Cardiac Magnetic Resonance Imaging

Need of Left Ventricle Segmentation

Congenital heart defect (CHD) - a defect in the structure of the heart and large vessels of a newborn;. Image noise originates from the patient (thermal noise) and is added during signal processing in the receiver chain [10].

Concept of Segmentation

Scope of Image Segmentation

Dimensionality

In the last decade, segmentation techniques have gained importance in the quantitative analysis of medical images and in image-guided interventional procedures. The hypothesis of this research work is whether the appropriate use of an immersive environment can improve (in terms of accuracy, speed and user experience) classical 2D and 3D (i.e. 2D+time) slice-based image segmentation techniques.

Selected Literature Survey

Level set methods [22-24] that have been widely used in medical image segmentation overcome some of the limitations. The k-nearest neighbor (kNN) classifier [33] is a generalization of this approach, where the pixel is classified according to the majority vote of the k nearest training data.

Advantages of Random Walk for CMR Image Segmentation

ADVANTAGES OF RANDOM WALK FOR CMR IMAGE SEGMENTATION 16described below. MOTIVATION AND ORGANIZATION OF THE THESIS 17and 4) Intuitive segmentations.

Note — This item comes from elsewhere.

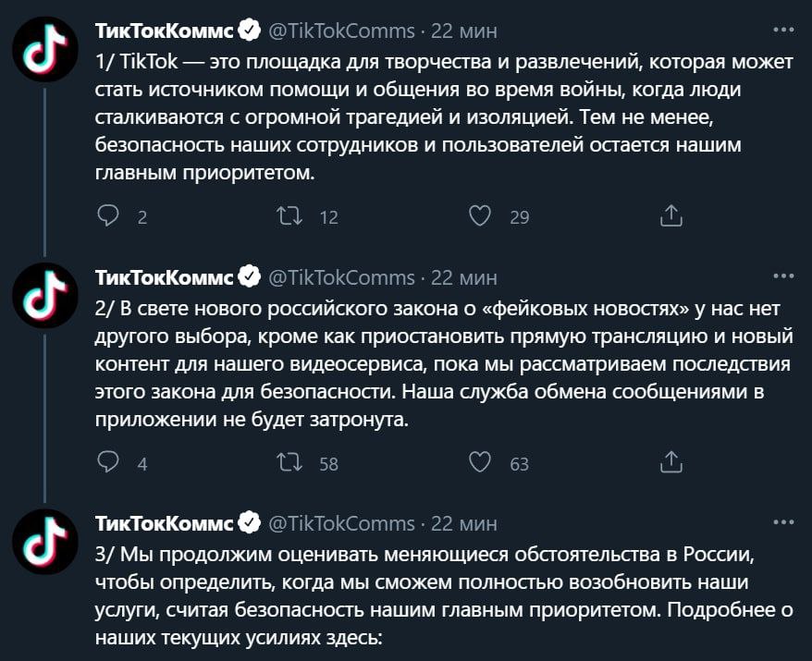812x661 pixels.
Task: Open more options menu on first tweet
Action: pos(782,29)
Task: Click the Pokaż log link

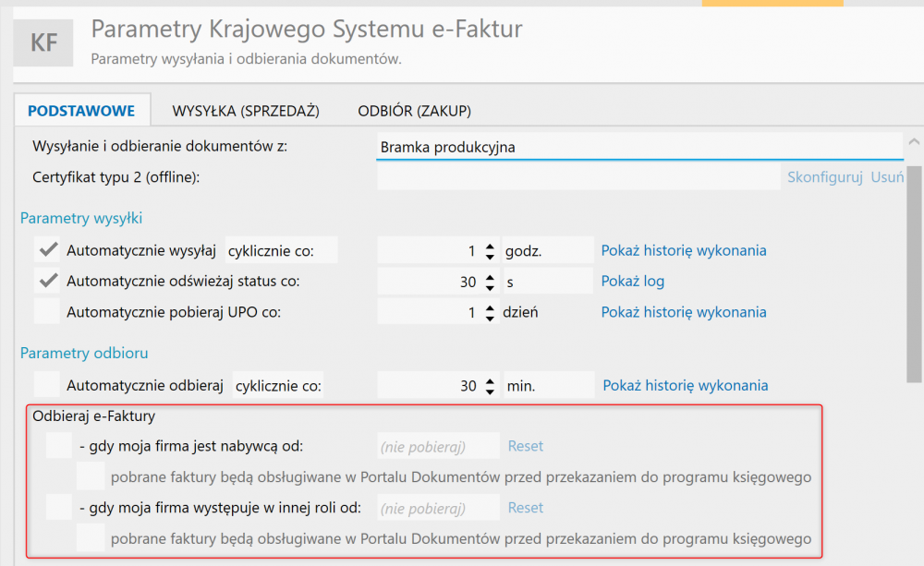Action: [x=633, y=281]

Motivation and Organization of the Thesis

Motivation

The difficulty that arose in distinguishing two adjacent objects is shown in Figure 1.4(b), where the intensity values ​​in each region differ little from each other. The histogram (Figure 1.4(c)) clearly indicates the presence of more than one intensity region in the object (right ventricle is cleaner compared to LV) itself.

Thesis Contributions

The chance of moving from a vertex to its adjacent neighbor through an edge depends on the weight of the edge. The equivalent 4-connected grid topology and undirected weighted graph of the image (Figure 2.1(c)) are shown in Figure 2.2(b) and Figure 2.2(c), respectively.

Methodological Analysis

We use pixel to refer to the basic image element and node for graph-theoretic discussions and exchange in this on-demand thesis. To obtain the probability (potential) of each node, the linear system is selected once per label with the seed nodes of the other based labels (i.e. the potentials of the other seed nodes are fixed to zero).

Proposed Modification for Seeds Placement

Suppose the user accidentally places the initial seed point in the area highlighted in pink (left end inside the LV) in the blood pool, as shown in Figure 2.6(b). The main reason for the formation of such an unwanted contour is the presence of many small marks in the blood pool area.

Proposed Method for Seeds Selection

Heat Conduction Through the Rod

To introduce homogeneous boundary conditions to the general boundary value problem, it is assumed that as time → ∞, the temperature in the rod does not depend on . The frequency ω depends on the position amplitudes in the rod and the diffusion coefficient c is assumed to be unity. Now the next immediate step is to find the place where a significant change in conductivity occurs in the rod.

Adaptive Threshold Technique

The dynamic statistical parameters, described in the next subsection, set a low threshold value for the high intensity region and a high threshold value for the low intensity region. New particles encountered in the vector update the statistical parameters automatically showing the change in regions. In the next subsection, the effect of the number of seeds in the calculation is discussed.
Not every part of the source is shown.